Ahora ha entrado en Goethe, en busca del gran mito inagotable de Fausto. Ya lo sabemos todos, que Fausto es todo el hombre y que en él caben todas nuestras contradicciones. En un largo espectáculo, que toma episodios de los dos Faustos, Bejart pretende traducir la angustia existencial del hombre contemporáneo.
Para ello, explota la fundamental dualidad de Fausto y Mefisto. Los dos son intercambiables y terminan por ser el mismo personaje en un juego de máscaras y de apariencias que no tiene fin. Es la angustiosa búsqueda que no termina nunca del poder, del saber, del amor y de sus inalcanzables límites. Cuando todo parece haber terminado todo recomienza. La última imagen es la de Fausto niño que reencuentra a Mefisto y reinicia el diálogo con el que comienza el poema.
Para la música, Bejart escogió la Gran Misa en Si de J. S. Bach. Todo el teatro resuena con la vibración de los megáfonos que transmiten a pleno volumen la cadencia impetuosa de los órganos y las voces del gran drama místico. Para Bejart hay un sentimiento religioso en todo. Fausto es también como una gran misa.
Bach y la Cumparsita.
Pero de pronto, sin transición, en la escena en que los personajes desembocan bruscamente en lo humano, brota inesperadamente el tango argentino. Bach y la Cumparsita. El rezongo entrecortado de los bandoneones detrás de los grandes trémolos de los coros sacros. El contraste no puede ser más violento y alucinante. Y al mismo tiempo más Inasible e inhabitual.Y no ocurre una vez, sino que repetidamente vuelve el tango a llenar con su ritmo y su resonancia anacrónica y provocativa la escena donde se mueven Fausto, Mefisto y los grandes fantasmas sobrenaturales de la música de Bach.
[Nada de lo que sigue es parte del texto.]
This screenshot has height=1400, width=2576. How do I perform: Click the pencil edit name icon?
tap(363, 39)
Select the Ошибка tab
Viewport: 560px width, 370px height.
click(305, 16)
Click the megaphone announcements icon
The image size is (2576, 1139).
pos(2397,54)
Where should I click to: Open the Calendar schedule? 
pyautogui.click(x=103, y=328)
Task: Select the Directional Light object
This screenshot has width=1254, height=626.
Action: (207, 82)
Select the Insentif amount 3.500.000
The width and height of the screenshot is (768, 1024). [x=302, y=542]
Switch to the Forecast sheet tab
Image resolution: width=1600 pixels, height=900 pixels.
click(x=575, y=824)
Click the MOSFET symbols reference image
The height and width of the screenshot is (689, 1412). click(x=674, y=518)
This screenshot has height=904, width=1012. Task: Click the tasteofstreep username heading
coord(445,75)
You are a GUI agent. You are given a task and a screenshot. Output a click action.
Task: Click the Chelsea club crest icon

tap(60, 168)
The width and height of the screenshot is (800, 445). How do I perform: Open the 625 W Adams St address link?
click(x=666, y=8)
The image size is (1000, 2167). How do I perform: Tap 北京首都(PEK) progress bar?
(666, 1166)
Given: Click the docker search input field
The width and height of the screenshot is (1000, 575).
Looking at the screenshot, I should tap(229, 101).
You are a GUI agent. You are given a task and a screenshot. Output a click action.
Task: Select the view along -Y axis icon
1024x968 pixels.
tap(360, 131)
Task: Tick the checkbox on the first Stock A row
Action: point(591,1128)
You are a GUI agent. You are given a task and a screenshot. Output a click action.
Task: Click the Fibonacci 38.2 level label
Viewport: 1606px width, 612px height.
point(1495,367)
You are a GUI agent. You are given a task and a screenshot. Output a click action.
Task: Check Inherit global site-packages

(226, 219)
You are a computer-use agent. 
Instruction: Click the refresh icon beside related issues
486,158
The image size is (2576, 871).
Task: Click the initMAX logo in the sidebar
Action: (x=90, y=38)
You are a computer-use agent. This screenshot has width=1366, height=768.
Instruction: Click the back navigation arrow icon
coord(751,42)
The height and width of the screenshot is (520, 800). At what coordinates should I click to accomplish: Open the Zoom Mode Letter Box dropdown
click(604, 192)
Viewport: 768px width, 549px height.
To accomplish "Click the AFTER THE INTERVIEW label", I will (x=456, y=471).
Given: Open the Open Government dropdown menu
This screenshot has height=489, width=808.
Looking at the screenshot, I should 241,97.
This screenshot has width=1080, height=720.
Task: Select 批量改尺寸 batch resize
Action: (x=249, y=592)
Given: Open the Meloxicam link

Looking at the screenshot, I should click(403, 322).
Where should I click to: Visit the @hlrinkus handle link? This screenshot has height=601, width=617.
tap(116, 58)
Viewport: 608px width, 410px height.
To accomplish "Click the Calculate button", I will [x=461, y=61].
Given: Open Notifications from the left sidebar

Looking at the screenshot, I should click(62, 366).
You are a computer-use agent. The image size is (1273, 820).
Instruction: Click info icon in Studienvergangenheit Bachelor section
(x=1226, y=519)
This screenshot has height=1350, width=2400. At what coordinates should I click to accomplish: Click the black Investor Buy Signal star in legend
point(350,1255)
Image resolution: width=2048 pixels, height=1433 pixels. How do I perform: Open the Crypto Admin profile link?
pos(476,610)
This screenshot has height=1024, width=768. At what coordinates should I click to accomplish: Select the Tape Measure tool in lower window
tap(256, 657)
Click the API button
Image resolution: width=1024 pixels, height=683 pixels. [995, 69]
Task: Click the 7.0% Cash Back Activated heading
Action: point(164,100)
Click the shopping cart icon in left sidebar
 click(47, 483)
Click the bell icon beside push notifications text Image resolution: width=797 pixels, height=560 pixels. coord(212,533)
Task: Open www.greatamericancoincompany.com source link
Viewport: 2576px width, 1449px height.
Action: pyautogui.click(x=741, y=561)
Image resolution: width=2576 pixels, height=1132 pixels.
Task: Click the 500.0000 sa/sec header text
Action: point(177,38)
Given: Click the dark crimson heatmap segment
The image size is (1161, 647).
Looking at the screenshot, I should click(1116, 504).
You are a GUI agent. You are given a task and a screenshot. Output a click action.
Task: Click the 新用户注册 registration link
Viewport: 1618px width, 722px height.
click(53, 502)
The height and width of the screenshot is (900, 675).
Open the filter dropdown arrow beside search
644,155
¿Qué se ha propuesto Bejart con esta inesperada salida? Es difícil saberlo. Hay mucho de plebeya y nostalgiosa sensualidad en la manera como el conjunto de los danzarines entra, bruscamente, en el ritmo de aquella música proscrita de los grandes teatros y ya casi olvidada de su viejo público mundano.
¿Qué tiene que ver Fausto con el tango argentino? Supongo que ni el mismo Bejart lo sabe o lo podría explicar. A mis regocijados oídos de criollo llegaba aquella bocanada, casi conmovedora, de ritmos y danzas del Plata. No dejé de acordarme de Estanislao del Campo. Hace más de un siglo, el olvidado poeta popular puso a su gaucho simbólico a describir el Fausto de Gounod que había oído cantar en la ópera porteña. Debió parecer una humorada de dudoso gusto. No hubiera podido sospechar el buen Del Campo que, tanto tiempo después y en París, ya no sería un gaucho quien vendría a oír a Fausto, sino el propio mito de Fausto el que iba a recoger el tango, un avatar de la herencia gaucha, para presentarlo al público desconcertado.
Siempre ha tenido el tango un oscuro poder de seducción. Su ritmo dulzón y turbador halaga algún profundo sentido del hombre. Ha pasado de moda. ya no se toca en las salas de baile, pero a ratos, resurge con su poderosa atracción en algún modesto espectáculo y sacude a la gente.
Nadie habría pensado que pudiera servir además para expresar algunas formas del conflicto faústico del hombre y su destino. Ha sido Bejart el que ha tenido la intuición de hacerlo. ¿Qué consecuencias habrá de tener esta resurrección insólita ante inmensos públicos ávidos de modernidad expresiva?
Tal vez, junto a la música solemne de Bach, como un abalorio sentimental, quiso poner Bejart el tango argentino. Algún efecto ha de provocar ese inusitado encuentro con los espectadores del ballet del siglo XX.
Una aproximación como ésta no hubiera disgustado a los surrealistas. Ni probablemente tampoco al mismo Fausto.